● **WHAT IS EXPECTED**:
Only the lines that hold the word "Enable" are wanted from this listing.
== Segment start ==
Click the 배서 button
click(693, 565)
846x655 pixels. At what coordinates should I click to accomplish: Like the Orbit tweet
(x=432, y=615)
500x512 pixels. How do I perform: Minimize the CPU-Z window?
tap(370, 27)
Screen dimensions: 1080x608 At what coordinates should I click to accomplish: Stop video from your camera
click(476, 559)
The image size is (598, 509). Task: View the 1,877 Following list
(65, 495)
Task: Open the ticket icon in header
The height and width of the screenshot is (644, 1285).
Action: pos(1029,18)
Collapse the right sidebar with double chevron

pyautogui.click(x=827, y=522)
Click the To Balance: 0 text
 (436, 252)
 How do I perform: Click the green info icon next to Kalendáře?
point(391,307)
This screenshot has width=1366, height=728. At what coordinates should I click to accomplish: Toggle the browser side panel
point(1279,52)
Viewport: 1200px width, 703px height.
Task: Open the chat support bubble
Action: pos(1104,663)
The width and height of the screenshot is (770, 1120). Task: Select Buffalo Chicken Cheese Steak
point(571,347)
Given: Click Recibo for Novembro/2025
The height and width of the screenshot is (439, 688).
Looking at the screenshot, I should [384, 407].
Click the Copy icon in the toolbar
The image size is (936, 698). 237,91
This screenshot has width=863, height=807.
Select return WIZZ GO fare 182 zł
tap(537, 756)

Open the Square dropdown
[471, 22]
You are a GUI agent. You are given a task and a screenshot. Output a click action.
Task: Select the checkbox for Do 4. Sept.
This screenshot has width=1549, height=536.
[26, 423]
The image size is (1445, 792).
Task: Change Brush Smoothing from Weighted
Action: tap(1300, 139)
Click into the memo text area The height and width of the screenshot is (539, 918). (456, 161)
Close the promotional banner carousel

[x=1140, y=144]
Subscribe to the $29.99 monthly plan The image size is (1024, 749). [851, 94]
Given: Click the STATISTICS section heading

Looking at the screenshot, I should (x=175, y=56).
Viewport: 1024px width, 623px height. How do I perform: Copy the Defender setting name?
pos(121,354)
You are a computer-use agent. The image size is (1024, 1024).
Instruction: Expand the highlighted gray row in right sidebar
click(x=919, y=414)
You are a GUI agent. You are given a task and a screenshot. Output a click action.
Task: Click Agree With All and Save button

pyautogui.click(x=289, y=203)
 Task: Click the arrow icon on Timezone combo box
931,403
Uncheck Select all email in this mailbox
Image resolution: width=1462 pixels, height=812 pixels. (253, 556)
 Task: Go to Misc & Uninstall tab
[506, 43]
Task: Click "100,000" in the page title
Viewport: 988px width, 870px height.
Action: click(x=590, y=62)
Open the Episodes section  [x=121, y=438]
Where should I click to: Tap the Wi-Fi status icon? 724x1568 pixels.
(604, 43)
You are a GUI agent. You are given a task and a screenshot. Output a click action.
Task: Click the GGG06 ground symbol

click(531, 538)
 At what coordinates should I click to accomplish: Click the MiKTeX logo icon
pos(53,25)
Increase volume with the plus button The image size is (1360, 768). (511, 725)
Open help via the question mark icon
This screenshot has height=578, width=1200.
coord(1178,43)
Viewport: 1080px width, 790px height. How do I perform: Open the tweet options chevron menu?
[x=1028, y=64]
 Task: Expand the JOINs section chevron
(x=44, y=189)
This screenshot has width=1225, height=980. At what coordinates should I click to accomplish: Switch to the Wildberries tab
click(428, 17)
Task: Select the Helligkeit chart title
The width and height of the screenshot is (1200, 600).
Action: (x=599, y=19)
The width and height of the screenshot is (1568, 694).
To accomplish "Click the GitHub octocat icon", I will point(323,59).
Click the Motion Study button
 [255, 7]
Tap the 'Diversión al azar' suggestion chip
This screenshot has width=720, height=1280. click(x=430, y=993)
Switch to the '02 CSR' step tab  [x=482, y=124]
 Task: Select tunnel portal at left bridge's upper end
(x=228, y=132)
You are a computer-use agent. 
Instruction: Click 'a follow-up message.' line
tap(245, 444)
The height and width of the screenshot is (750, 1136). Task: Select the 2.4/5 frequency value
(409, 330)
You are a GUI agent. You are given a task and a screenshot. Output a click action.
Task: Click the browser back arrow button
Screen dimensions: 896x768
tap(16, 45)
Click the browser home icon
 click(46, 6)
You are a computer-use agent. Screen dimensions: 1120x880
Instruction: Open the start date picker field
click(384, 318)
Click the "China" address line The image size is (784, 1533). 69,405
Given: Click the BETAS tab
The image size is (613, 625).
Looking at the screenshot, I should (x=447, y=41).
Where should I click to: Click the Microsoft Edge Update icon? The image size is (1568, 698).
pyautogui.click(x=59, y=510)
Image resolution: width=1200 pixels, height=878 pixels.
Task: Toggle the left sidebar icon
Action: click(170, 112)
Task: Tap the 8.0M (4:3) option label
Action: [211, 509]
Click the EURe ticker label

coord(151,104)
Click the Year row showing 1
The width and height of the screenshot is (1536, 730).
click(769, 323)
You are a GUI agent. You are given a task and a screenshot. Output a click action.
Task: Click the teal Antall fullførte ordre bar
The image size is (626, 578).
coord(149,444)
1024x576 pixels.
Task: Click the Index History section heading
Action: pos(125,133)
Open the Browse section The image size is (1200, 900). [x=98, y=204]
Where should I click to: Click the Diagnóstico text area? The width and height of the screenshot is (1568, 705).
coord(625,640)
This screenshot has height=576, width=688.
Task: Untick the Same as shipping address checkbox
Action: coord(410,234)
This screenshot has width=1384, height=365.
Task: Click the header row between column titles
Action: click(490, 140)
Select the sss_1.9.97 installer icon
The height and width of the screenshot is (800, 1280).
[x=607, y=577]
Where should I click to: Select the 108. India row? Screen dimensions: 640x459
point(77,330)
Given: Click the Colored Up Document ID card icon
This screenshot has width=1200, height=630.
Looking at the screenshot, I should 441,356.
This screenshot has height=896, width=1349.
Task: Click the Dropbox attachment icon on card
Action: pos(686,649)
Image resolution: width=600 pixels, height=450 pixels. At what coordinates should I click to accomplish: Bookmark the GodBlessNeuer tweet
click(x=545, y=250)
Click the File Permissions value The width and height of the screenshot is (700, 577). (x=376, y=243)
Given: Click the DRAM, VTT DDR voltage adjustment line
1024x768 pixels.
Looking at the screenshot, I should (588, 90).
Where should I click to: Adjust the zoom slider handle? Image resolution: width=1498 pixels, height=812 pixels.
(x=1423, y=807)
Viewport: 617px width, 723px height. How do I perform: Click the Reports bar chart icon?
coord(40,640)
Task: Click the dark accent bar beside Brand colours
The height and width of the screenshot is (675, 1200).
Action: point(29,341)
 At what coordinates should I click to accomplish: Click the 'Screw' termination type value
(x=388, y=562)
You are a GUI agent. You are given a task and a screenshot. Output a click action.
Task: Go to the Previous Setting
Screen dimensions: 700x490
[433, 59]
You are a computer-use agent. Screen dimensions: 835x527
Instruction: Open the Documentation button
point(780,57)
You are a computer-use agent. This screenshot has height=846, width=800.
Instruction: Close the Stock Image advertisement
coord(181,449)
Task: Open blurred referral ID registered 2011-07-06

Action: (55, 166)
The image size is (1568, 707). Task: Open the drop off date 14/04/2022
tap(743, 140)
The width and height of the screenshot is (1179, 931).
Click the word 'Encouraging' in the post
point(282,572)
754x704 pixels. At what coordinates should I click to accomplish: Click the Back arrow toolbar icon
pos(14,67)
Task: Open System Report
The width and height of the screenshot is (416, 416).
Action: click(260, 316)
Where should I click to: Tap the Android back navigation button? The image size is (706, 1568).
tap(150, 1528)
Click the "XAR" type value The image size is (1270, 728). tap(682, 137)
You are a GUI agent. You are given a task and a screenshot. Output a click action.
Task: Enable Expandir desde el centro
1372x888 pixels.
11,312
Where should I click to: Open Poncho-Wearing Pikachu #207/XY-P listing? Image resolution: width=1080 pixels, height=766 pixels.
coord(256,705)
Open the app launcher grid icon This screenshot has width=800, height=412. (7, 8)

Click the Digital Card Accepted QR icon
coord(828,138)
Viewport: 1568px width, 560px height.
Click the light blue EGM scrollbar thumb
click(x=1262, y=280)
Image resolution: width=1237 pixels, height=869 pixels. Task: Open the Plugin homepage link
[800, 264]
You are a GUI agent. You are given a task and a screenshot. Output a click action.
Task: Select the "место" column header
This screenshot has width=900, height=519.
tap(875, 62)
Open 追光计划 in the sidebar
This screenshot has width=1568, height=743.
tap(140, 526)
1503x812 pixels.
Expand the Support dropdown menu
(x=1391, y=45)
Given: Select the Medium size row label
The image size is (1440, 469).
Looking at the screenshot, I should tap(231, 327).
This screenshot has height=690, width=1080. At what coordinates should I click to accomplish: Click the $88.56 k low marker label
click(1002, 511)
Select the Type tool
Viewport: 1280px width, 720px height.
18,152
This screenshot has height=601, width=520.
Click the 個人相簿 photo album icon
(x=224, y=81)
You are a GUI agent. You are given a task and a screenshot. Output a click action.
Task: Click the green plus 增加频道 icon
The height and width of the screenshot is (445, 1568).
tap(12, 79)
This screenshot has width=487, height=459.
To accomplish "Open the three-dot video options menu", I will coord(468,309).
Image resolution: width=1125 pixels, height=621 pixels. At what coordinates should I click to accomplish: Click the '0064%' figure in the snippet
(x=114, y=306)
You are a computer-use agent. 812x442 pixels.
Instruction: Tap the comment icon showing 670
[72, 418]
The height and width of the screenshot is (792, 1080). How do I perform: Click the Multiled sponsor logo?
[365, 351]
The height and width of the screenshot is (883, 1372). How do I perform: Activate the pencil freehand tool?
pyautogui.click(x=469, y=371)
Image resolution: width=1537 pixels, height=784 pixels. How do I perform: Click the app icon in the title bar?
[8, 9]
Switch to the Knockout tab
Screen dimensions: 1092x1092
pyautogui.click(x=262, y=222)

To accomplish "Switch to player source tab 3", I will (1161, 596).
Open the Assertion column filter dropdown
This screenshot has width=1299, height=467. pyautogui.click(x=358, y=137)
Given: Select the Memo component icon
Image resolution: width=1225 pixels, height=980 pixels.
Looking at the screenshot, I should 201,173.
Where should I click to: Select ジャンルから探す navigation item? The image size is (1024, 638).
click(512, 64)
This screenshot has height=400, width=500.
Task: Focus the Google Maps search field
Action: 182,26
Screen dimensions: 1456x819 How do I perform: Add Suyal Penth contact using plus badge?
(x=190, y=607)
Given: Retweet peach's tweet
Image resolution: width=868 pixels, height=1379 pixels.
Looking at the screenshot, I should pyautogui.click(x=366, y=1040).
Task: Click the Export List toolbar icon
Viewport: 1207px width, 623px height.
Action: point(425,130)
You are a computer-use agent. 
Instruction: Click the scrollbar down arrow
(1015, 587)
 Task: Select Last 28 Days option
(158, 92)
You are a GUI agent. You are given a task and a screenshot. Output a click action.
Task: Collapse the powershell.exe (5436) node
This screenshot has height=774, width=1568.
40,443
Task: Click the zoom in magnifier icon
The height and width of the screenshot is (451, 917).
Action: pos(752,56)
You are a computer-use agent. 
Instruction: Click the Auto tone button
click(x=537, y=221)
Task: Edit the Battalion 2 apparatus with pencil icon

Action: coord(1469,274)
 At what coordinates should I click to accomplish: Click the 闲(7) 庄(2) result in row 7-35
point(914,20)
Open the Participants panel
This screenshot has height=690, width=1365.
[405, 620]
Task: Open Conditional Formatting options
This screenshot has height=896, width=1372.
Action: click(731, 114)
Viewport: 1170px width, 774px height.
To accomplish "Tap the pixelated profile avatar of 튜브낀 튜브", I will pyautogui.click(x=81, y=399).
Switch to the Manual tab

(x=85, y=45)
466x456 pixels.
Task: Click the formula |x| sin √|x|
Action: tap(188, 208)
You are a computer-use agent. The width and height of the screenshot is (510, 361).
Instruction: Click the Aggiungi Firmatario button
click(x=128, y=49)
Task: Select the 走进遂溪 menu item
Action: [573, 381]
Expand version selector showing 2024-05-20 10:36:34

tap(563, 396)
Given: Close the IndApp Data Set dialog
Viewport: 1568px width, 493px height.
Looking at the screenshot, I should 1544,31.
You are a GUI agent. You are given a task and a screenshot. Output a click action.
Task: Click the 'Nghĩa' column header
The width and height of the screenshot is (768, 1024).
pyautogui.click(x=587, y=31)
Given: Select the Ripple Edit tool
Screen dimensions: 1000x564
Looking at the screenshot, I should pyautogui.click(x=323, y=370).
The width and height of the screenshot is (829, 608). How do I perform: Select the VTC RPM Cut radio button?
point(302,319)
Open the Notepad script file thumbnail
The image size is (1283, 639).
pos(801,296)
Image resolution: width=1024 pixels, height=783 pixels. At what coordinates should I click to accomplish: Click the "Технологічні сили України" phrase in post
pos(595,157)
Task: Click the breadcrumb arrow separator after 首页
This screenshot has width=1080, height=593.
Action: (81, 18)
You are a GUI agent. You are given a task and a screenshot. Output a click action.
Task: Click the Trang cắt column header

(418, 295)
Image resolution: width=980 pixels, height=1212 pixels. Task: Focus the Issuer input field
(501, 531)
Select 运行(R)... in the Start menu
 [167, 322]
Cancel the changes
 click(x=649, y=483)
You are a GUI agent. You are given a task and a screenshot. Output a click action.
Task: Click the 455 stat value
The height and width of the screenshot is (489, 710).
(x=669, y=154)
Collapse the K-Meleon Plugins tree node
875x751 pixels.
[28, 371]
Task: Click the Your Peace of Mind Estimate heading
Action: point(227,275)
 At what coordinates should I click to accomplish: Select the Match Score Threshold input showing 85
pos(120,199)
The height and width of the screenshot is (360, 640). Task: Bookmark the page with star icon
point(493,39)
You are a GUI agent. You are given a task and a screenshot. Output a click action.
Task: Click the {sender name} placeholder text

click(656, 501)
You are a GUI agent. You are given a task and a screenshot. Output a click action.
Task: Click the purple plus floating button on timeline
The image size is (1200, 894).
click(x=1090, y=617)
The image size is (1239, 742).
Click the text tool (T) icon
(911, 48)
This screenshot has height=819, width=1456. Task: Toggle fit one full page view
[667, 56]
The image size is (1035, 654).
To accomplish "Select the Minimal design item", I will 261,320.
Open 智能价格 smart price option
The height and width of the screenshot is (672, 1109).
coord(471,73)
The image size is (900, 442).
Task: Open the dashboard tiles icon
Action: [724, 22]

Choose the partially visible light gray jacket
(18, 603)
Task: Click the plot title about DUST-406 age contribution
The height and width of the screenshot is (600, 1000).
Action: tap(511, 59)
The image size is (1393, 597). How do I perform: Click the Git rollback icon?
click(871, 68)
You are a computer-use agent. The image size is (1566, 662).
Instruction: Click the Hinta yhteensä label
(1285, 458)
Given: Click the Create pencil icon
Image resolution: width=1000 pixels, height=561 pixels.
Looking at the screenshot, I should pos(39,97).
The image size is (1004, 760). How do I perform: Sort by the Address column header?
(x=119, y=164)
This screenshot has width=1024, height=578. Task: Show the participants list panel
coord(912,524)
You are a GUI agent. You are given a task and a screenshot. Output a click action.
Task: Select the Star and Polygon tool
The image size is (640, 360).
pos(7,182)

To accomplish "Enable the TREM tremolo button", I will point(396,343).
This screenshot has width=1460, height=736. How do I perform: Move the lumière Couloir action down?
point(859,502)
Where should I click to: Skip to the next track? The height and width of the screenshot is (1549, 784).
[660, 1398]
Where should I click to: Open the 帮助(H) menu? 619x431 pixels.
== Segment end ==
● **SOLUTION TO THIS TASK**:
Task: Enable Expandir desde el centro
To accomplish "Enable the TREM tremolo button", I will point(396,343).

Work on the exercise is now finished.